We chose T1D as a paradigmatic example to study the effect of iKIRs in autoimmunity. Our primary cohort was a T1D case-control cohort which consisted of (after removal due to missingness) of 6,219 cases and 5,742 controls (see Materials and methods). We first studied the impact of iKIRs on detrimental HLA class II disease associations. We found that most detrimental class II genotypes were not impacted by iKIRs (S2 Fig) and that the two detrimental genotypes which were modified by iKIRs were modified in opposite directions. Overall, there was no evidence of consistent iKIR modification (P = 0.46). We next studied HLA protective class II associations starting with the best documented class II protective genotype: DRB1*15:01-DQA1*01:02-DQB1*06:02.
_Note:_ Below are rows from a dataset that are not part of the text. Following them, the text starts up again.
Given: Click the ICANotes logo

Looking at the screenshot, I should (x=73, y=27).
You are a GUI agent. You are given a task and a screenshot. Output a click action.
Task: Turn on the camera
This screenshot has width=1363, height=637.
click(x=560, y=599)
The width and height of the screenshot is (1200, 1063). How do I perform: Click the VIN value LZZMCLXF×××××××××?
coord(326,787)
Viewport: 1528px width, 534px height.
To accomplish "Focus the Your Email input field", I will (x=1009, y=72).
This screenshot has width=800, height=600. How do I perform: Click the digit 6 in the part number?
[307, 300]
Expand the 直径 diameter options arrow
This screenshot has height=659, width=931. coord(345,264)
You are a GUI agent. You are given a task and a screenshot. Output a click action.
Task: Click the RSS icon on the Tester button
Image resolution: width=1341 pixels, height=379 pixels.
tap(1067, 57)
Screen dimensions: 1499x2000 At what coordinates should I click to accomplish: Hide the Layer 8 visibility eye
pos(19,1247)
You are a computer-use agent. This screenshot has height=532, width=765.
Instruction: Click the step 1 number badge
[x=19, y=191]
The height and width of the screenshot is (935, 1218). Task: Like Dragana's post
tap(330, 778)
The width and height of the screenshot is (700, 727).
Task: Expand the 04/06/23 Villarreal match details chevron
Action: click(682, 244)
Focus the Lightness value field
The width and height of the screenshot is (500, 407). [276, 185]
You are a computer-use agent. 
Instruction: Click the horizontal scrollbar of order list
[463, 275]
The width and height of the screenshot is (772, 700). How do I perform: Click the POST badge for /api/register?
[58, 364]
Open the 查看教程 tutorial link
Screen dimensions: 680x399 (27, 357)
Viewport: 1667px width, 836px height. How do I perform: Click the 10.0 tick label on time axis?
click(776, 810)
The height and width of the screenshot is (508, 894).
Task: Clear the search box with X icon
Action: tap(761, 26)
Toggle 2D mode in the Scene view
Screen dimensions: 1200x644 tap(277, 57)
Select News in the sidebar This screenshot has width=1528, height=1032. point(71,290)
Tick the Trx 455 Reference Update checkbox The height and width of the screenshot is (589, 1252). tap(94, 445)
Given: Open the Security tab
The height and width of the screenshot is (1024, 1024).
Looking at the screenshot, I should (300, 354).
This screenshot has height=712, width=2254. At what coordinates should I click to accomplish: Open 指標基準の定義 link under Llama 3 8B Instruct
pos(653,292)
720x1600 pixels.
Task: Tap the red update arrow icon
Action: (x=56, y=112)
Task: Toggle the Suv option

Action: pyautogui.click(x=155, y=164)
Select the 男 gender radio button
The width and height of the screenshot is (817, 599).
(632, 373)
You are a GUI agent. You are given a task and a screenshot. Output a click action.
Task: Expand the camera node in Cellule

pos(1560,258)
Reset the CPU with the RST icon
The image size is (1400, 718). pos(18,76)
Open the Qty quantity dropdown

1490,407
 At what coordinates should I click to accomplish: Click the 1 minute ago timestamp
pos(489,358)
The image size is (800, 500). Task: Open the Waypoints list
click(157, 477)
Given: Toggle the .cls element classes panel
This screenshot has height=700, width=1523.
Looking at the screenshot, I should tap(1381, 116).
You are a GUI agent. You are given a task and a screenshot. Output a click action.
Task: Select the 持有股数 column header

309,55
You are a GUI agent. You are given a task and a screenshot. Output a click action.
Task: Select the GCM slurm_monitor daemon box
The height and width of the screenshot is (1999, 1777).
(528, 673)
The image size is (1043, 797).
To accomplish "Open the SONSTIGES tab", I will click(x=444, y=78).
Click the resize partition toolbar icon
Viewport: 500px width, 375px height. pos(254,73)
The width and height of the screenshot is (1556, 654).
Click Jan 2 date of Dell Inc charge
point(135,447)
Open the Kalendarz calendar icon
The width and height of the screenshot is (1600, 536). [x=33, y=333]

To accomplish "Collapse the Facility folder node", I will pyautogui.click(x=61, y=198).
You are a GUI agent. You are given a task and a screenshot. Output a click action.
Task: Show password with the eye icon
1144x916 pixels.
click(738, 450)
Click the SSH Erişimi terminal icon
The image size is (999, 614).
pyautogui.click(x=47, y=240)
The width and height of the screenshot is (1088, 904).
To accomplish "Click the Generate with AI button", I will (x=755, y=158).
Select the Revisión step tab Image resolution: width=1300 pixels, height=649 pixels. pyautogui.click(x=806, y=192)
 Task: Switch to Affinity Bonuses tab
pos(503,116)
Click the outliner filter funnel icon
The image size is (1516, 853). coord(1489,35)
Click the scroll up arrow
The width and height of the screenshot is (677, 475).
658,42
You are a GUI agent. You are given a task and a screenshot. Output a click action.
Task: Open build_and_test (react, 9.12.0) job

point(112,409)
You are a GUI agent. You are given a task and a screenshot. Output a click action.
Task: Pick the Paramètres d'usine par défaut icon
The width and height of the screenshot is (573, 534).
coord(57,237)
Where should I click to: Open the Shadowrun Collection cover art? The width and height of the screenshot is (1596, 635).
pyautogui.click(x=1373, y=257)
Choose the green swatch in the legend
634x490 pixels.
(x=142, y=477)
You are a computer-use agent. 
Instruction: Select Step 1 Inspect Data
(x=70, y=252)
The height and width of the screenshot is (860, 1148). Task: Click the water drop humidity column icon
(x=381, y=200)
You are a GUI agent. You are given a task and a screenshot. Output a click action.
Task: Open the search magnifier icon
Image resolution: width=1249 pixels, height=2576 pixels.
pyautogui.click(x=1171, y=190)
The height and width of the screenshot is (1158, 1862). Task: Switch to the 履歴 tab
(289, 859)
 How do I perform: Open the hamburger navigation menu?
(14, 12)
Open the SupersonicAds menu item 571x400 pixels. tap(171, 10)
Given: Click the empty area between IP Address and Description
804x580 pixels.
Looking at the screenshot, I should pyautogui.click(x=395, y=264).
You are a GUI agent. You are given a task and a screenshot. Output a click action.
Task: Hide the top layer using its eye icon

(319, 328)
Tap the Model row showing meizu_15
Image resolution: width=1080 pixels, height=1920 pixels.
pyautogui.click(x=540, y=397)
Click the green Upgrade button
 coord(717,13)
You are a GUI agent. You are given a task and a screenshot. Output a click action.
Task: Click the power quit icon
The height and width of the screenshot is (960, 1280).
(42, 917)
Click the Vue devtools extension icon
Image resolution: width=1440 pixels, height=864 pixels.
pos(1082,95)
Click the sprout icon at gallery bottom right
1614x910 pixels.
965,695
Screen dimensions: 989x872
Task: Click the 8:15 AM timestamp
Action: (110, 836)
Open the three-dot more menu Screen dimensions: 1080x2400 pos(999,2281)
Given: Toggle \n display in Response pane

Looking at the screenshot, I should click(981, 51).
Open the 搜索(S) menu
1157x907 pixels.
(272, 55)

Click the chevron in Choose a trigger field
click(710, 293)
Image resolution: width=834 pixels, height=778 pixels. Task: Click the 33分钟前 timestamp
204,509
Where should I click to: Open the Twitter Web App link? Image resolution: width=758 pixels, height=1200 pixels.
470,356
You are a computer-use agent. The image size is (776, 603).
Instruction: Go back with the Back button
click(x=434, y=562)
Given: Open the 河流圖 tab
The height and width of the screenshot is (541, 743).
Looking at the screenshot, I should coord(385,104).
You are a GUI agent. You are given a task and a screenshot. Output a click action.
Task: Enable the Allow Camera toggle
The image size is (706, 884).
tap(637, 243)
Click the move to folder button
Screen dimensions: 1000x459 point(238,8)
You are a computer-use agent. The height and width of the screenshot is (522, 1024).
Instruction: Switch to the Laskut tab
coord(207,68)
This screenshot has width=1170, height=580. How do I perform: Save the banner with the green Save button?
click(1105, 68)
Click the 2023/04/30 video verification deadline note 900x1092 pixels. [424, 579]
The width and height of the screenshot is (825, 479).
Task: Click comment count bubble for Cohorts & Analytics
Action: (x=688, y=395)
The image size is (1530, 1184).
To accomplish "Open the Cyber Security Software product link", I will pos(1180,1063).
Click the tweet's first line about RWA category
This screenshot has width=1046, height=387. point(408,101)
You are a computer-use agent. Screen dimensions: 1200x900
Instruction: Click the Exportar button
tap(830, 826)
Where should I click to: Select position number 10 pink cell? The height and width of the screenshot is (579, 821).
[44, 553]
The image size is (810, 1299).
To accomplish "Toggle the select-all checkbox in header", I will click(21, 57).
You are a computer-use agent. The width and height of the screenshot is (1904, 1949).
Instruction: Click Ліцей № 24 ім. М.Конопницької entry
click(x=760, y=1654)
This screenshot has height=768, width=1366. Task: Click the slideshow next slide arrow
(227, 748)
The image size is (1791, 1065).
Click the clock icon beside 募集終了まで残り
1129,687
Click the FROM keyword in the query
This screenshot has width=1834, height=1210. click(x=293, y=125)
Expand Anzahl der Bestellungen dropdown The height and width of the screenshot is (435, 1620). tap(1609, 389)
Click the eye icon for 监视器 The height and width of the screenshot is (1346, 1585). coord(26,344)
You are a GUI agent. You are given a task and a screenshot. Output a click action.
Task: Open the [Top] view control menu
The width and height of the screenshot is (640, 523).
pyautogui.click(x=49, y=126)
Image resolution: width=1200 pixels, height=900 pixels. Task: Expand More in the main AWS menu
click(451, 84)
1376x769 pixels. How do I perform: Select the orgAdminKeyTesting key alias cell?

iKIR score modifies the DRB1*15:01-DQA1*01:02-DQB1*06:02 protective association
The DRB1*15:01-DQA1*01:02-DQB1*06:02 compound genotype has repeatedly been described to confer protection from T1D [17] and this protective effect is reproduced in our cohort (ln[OR] = -3.75, P = 1.05x10-157). There is some evidence that the protection associated with the DRB1*15:01-DQA1*01:02-DQB1*06:02 genotype maps to DQA1*01:02-DQB1*06:02 (henceforth DQ6), which encodes the DQ6 molecule, rather than DRB1*15:01-DQB1*06:02 (henceforth DR15) [18,19]. In our cohort, virtually everyone who carries DQ6 also carries DR15 (99.2% of DQ6 positive individuals are DR15 positive) so it is difficult to fine map the protective genotype. When both DQ6 and DR15 are included simultaneously in a regression analysis, DQ6 retains significance (ln[OR] = -2.86, P = 6.1x10-3) whereas DR15 becomes non-significant (ln[OR] = -0.9, P = 0.4) in line with the literature [18,19]. We therefore focused our analysis on DQ6. However, results focusing instead on DR15 (either as a phased haplotype or compound genotype) are virtually identical (see S1 Results).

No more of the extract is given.